## Job
From the text on Hilltop's bid for SWS below, pull out the passage between "Further, Hilltop has" and "of any synergies.", inclusive, copying it word for word.

## Excerpted text
>>>

Our views and message to the Board have been clear. As our November 2013 letter unequivocally stated, we have long believed that value at SWS can be maximized through the sale of the Company to the highest bidder following a full and fair review of all available opportunities. However, after careful review and consideration of the unsolicited written proposal submitted to the Board by Hilltop on January 10, 2014 in which Hilltop offers to acquire all of the outstanding shares of SWS that it does not already own for $7.00 per share in 50% cash and 50% Hilltop common stock (the "Hilltop Proposal"), we have concluded that the Hilltop Proposal is deeply inadequate and significantly undervalues the Company.
In our view, a financial company like SWS should be worth at least its book value per share in any sale of the company. SWS's current book value is $9.64 per share. The Company's CEO and CFO assured us in a private meeting at the Company's headquarters in June 2013 that SWS's book value was correctly calculated and stated in its financial statements. By our estimate, on a fully diluted basis to account for warrants held by Hilltop and Oak Hill, SWS's book value is approximately $8.30 per share. We believe that financial companies, like most cyclical stocks, should be valued on normalized earnings. We estimate a reasonable ROE for SWS over time should be 10%, which implies normalized earnings of $0.83 per share on SWS's fully diluted book value of approximately $8.30. We believe a typical P/E ratio for a financial stock like SWS is 12x, implying a normalized value of approximately $10 per share. In addition, the Hilltop Proposal offers only a 15% premium to where SWS stock was trading prior to Hilltop's bid. The typical premium in comparable acquisition deals is over 30% which argues for a bid of $8.00 per share.
Further, Hilltop has heralded the significant operating synergies that can be realized in a transaction between SWS and Hilltop. In a statement accompanying the Hilltop Proposal, Gerald J. Ford, Chairman of the Board of Hilltop and a director of SWS, noted "...that Hilltop's and SWS's businesses are highly complementary" and "[the proposed transaction] will create benefits from being part of a larger organization that is strongly capitalized and positioned to compete on an expanded scale." Given the synergies Mr. Ford so strongly believes in, we expect the proposed consideration in any transaction for the sale of the Company to reflect these synergies. Hilltop's low bid of $7 per share is below SWS's book value and certainly does not, in our opinion, reflect the value of any synergies.
The Hilltop Proposal also contemplates that half of the consideration to be paid to SWS's current shareholders will be in the form of stock in Hilltop. This structure imposes upon SWS shareholders the risks inherent in an investment in a company that is still completing the assimilation of a number of recent large acquisitions. Hilltop completed the acquisition of PlainsCapital Corporation in November 2012 and the FDIC-assisted acquisition of First National Bank of Edinburg as recently as September 2013. In our view, the consideration offered in the Hilltop Proposal does not adequately reflect these added risks.
Overall, our view is that the Hilltop Proposal does not provide fair and adequate consideration to SWS shareholders and we feel confident that a robust and thorough market search will result in superior proposals with the potential to deliver far greater value to shareholders. However, it is essential that any such process for the exploration of strategic alternatives is conducted fairly, treats all potential suitors equally and places maximizing shareholder value as the paramount objective.

<<<

## Material
>>>

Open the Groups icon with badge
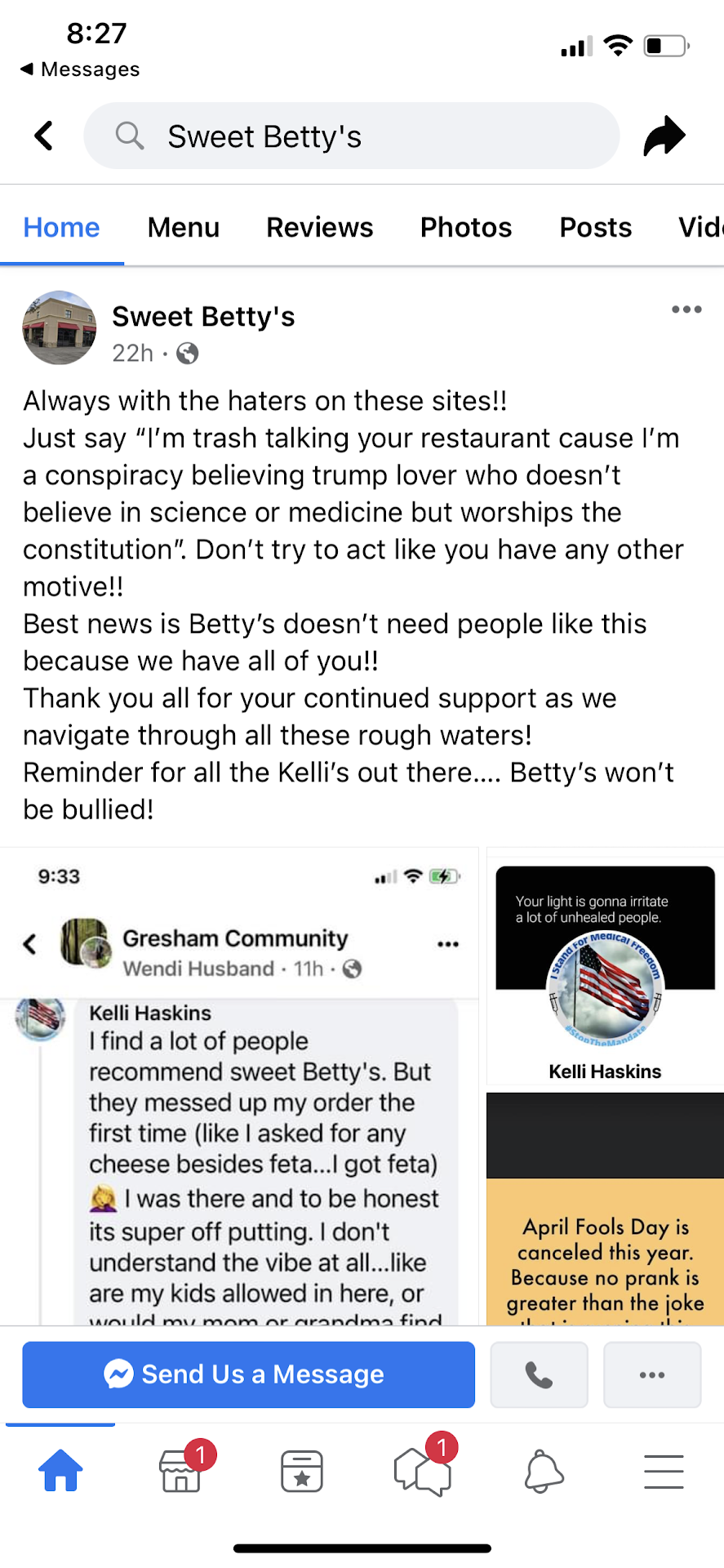 (422, 1471)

<<<

## Task output
Further, Hilltop has heralded the significant operating synergies that can be realized in a transaction between SWS and Hilltop. In a statement accompanying the Hilltop Proposal, Gerald J. Ford, Chairman of the Board of Hilltop and a director of SWS, noted "...that Hilltop's and SWS's businesses are highly complementary" and "[the proposed transaction] will create benefits from being part of a larger organization that is strongly capitalized and positioned to compete on an expanded scale." Given the synergies Mr. Ford so strongly believes in, we expect the proposed consideration in any transaction for the sale of the Company to reflect these synergies. Hilltop's low bid of $7 per share is below SWS's book value and certainly does not, in our opinion, reflect the value of any synergies.